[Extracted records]
________________________

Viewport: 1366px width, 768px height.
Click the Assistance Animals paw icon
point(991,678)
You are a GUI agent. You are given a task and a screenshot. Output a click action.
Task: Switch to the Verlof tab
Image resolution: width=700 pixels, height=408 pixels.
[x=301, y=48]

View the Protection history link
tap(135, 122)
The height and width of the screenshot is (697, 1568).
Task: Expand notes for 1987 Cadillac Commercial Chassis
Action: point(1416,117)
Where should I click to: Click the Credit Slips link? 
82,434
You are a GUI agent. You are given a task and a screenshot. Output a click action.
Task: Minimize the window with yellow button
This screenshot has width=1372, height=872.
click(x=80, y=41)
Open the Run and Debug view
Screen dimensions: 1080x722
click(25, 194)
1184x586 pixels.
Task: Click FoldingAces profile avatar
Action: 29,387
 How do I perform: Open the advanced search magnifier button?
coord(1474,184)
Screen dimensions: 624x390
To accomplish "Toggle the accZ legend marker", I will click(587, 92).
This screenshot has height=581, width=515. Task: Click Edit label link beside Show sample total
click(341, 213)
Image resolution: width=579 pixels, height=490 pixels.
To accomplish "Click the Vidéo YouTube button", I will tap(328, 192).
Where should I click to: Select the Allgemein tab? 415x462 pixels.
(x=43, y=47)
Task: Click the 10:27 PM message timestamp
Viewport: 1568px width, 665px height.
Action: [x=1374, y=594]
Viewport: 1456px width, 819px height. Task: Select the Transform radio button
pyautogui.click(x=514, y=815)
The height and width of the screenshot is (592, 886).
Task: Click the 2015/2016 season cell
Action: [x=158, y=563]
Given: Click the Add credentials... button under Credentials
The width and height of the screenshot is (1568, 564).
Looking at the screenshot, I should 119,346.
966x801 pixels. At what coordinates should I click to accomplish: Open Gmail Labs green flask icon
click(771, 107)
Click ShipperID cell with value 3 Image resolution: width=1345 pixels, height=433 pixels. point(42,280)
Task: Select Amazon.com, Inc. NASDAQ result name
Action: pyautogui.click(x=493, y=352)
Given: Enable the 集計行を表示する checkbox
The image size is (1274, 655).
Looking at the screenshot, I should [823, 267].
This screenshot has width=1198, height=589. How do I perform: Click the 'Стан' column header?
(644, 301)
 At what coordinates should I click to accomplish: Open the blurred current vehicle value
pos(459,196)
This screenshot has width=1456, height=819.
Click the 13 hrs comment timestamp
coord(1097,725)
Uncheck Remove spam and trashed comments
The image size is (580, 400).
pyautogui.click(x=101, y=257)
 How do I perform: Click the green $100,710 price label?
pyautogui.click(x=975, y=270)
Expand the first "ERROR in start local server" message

________________________

Return every line above exactly.

Viewport: 1366px width, 768px height.
Click the Assistance Animals paw icon
point(991,678)
You are a GUI agent. You are given a task and a screenshot. Output a click action.
Task: Switch to the Verlof tab
Image resolution: width=700 pixels, height=408 pixels.
[x=301, y=48]

View the Protection history link
tap(135, 122)
The height and width of the screenshot is (697, 1568).
Task: Expand notes for 1987 Cadillac Commercial Chassis
Action: point(1416,117)
Where should I click to: Click the Credit Slips link? 
82,434
You are a GUI agent. You are given a task and a screenshot. Output a click action.
Task: Minimize the window with yellow button
This screenshot has width=1372, height=872.
click(x=80, y=41)
Open the Run and Debug view
Screen dimensions: 1080x722
click(25, 194)
1184x586 pixels.
Task: Click FoldingAces profile avatar
Action: 29,387
 How do I perform: Open the advanced search magnifier button?
coord(1474,184)
Screen dimensions: 624x390
To accomplish "Toggle the accZ legend marker", I will click(587, 92).
This screenshot has height=581, width=515. Task: Click Edit label link beside Show sample total
click(341, 213)
Image resolution: width=579 pixels, height=490 pixels.
To accomplish "Click the Vidéo YouTube button", I will tap(328, 192).
Where should I click to: Select the Allgemein tab? 415x462 pixels.
(x=43, y=47)
Task: Click the 10:27 PM message timestamp
Viewport: 1568px width, 665px height.
Action: [x=1374, y=594]
Viewport: 1456px width, 819px height. Task: Select the Transform radio button
pyautogui.click(x=514, y=815)
The height and width of the screenshot is (592, 886).
Task: Click the 2015/2016 season cell
Action: [x=158, y=563]
Given: Click the Add credentials... button under Credentials
The width and height of the screenshot is (1568, 564).
Looking at the screenshot, I should 119,346.
966x801 pixels. At what coordinates should I click to accomplish: Open Gmail Labs green flask icon
click(771, 107)
Click ShipperID cell with value 3 Image resolution: width=1345 pixels, height=433 pixels. point(42,280)
Task: Select Amazon.com, Inc. NASDAQ result name
Action: pyautogui.click(x=493, y=352)
Given: Enable the 集計行を表示する checkbox
The image size is (1274, 655).
Looking at the screenshot, I should [823, 267].
This screenshot has width=1198, height=589. How do I perform: Click the 'Стан' column header?
(644, 301)
 At what coordinates should I click to accomplish: Open the blurred current vehicle value
pos(459,196)
This screenshot has width=1456, height=819.
Click the 13 hrs comment timestamp
coord(1097,725)
Uncheck Remove spam and trashed comments
The image size is (580, 400).
pyautogui.click(x=101, y=257)
 How do I perform: Click the green $100,710 price label?
pyautogui.click(x=975, y=270)
Expand the first "ERROR in start local server" message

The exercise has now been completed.